Increasing expectations from customers to ensure their information is accurate and secure and their experience when using an organisation’s services is consistent and competent is a key driver. As Government increasingly outsources services to third party organisations, those organisations are required to demonstrate compliance to relevant industry and regulatory standards, including the ability to demonstrate appropriate information governance of the data they are managing on the Government’s behalf. Business cases which can demonstrate how IG can enable the organisation to do more with less will also be more likely to succeed due to the ongoing need to drive operational costs lower.
One of the most important developments driving change within organisations is the establishment of data and information governance functions and roles both within the analytics domain and the overall information management domain. The establishment of information governance roles demonstrates the increasing importance of this function for an organisation to address information risk and increase information value.
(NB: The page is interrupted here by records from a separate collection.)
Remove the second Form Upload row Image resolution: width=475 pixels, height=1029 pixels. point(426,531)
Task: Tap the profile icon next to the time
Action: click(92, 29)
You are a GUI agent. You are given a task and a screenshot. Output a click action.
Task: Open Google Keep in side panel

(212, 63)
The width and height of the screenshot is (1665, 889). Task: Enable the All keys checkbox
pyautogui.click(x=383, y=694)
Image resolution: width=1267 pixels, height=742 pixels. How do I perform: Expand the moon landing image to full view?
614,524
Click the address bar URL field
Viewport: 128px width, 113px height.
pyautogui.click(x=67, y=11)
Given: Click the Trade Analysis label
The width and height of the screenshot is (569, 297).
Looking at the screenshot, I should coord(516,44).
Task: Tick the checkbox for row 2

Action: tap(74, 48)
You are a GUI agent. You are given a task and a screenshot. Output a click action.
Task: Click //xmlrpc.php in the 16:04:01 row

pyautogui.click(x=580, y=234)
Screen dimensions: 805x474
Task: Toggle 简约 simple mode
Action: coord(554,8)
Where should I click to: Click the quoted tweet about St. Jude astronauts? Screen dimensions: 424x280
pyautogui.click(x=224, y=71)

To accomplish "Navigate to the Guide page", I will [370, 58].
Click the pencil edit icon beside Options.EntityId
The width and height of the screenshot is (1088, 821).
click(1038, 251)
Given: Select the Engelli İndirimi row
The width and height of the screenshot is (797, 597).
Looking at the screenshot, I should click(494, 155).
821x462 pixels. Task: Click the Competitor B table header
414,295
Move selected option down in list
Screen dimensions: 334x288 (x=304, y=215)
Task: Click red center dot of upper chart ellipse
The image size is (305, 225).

When planning the implementation of an Information Governance program consider what the desired state is from a people, processes, information and technology perspective. All of these elements need to be addressed as part of a program of work if you want to create sustainable change.
Keep growing and sharpening the tools in your toolbox – change and project management, risk and compliance management are just some of the domains worthy of pursuit and are all enablers of an IG program / function.
I am hopeful that increasing access to quality data sets as well as increasing collaboration between Government and industry will have a significant impact on the ability to effectively use, manage and share data and information to help inform solutions to significant problems the world is facing.
There has been a lot of great work done in IG, however with much more to be done InfoGovANZ provides the thought leadership and creates a space for this wonderful network of passionate people to grow their share their experience. I find it challenging to keep up with legal and regulatory changes and appreciate the valuable insights that Susan and her team provide.